In Rubberduck 1.x we had a class called RubberduckMenu, which was responsible for creating the add-in’s menu items. Then we had a RefactorMenu class, which was in theory responsible for creating the Refactor sub-menu under the main Rubberduck menu and in the code pane context menu. As more and more features were added, these classes became cluttered with more and more responsibilities, and it became clear that we needed a more maintainable way of implementing this, in a way that wouldn’t require us to modify a menu class whenever we needed to add a functionality.
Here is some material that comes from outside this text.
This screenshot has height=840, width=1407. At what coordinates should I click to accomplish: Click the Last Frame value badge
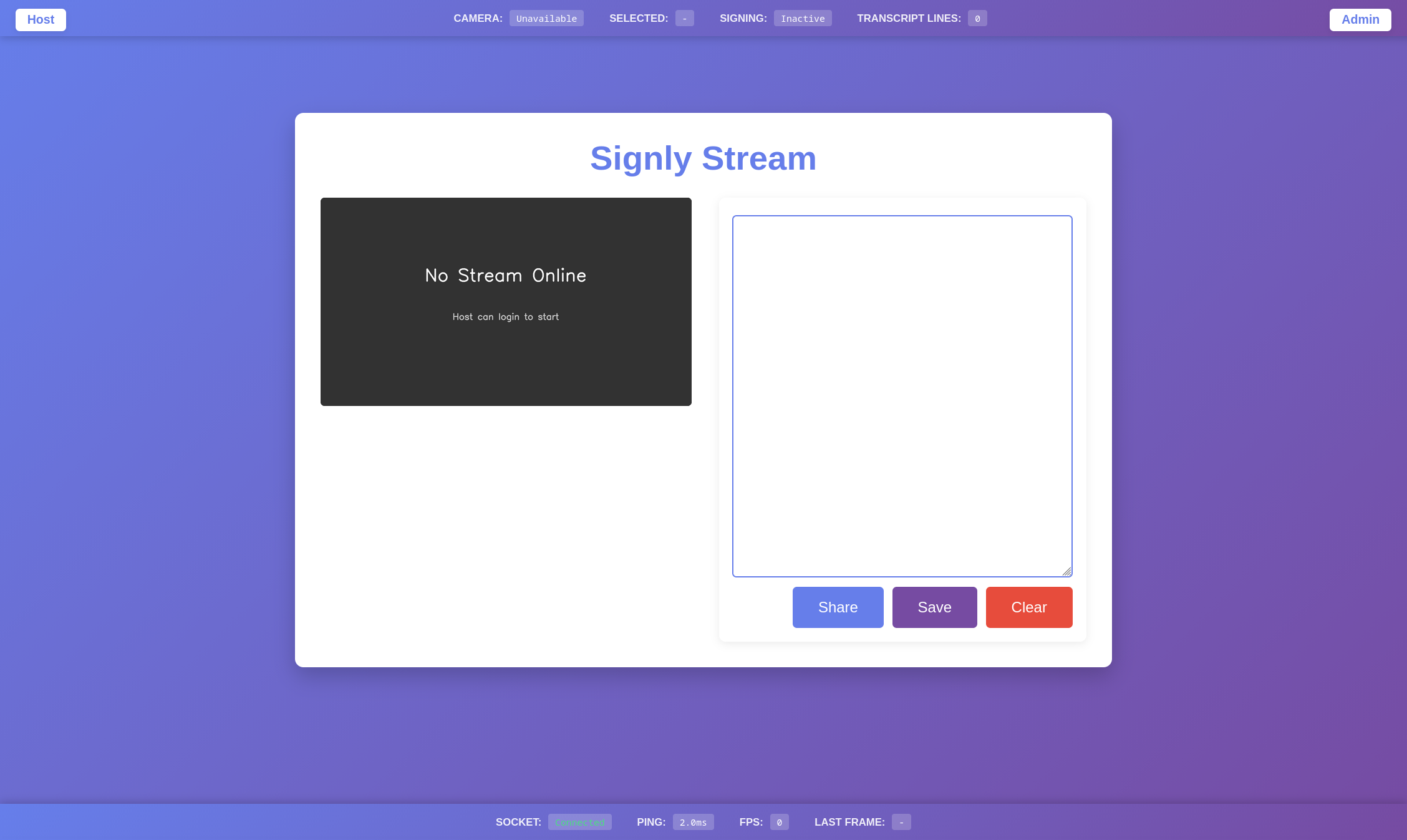pyautogui.click(x=901, y=822)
In the Rubberduck 2.0 code base, RubberduckMenu and RefactorMenu (and every other “Menu” class) is deprecated, and all the per-functionality code is being moved into dedicated “Command” classes. For now everything is living in the Rubberduck.UI.Command namespace – we’ll eventually clean that up, but the beauty here is that adding a new menu item amounts to simply implementing the new functionality; take the TestExplorerCommand for example:

public class TestExplorerCommand : CommandBase
{
    private readonly IPresenter _presenter;
    public TestExplorerCommand(IPresenter presenter)
    {
        _presenter = presenter;
    }

    public override void Execute(object parameter)
    {
        _presenter.Show();
    }
}

Really, that’s all there is to it. The “Test Explorer” menu item is even simpler:

public class TestExplorerCommandMenuItem : CommandMenuItemBase
{
    public TestExplorerCommandMenuItem(ICommand command)
        : base(command)
    {
    }

    public override string Key { get { return "TestMenu_TextExplorer"; }}
    public override int DisplayOrder { get { return (int)UnitTestingMenuItemDisplayOrder.TestExplorer; } }
}

The IoC container (Ninject) knows to inject a TestExplorerCommand for this ICommand constructor parameter, merely by a naming convention (and a bit of reflection magic); the Key property is used for fetching the localized resource – this means Rubberduck 2.0 will no longer need to re-construct the entire application when the user changes the display language in the options dialog: we simply call the parent menu’s Localize method, and all captions get updated to the selected language. …and modifying the display order of menu items is now as trivial as changing the order of enum members:

public enum UnitTestingMenuItemDisplayOrder
{
    TestExplorer,
    RunAllTests,
    AddTestModule,
    AddTestMethod,
    AddTestMethodExpectedError
}

The “downside” is that the code that initializes all the menu items has been moved to a dedicated Ninject module (CommandbarsModule), and relies quite heavily on reflection and naming conventions… which can make things appear “automagic” to someone new to the code base or unfamiliar with Dependency Injection. For example, ICommand is automatically bound to FooCommand when it is requested in the constructor of FooCommandMenuItem, and we now have dedicated methods for setting up which IMenuItem objects appear under each “parent menu”:

private IMenuItem GetRefactoringsParentMenu()
{
    var items = new IMenuItem[]
    {
        _kernel.Get<RefactorRenameCommandMenuItem>(),
        _kernel.Get<RefactorExtractMethodCommandMenuItem>(),
        _kernel.Get<RefactorReorderParametersCommandMenuItem>(),
        _kernel.Get<RefactorRemoveParametersCommandMenuItem>(),
    };
    return new RefactoringsParentMenu(items);
}

The end result, is that instead of creating menus in the VBE’s commandbars and handling their click events in the same place, we’ve now completely split a number of responsibilities into different types, so that the App class can now be injected with a very clean AppMenu object:

public class AppMenu : IAppMenu
{
    private readonly IEnumerable<IParentMenuItem> _menus;

    public AppMenu(IEnumerable<IParentMenuItem> menus)
    {
        _menus = menus;
    }

    public void Initialize()
    {
        foreach (var menu in _menus)
        {
            menu.Initialize();
        }
    }

    public void EvaluateCanExecute(RubberduckParserState state)
    {
        foreach (var menu in _menus)
        {
            menu.EvaluateCanExecute(state);
        }
    }

    public void Localize()
    {
        foreach (var menu in _menus)
        {
            menu.Localize();
        }
    }
}

These changes, as welcome as they are, have basically broken the entire application… for the Greater Good. Rubberduck 2.0 will be unspeakably easier to maintain and extend.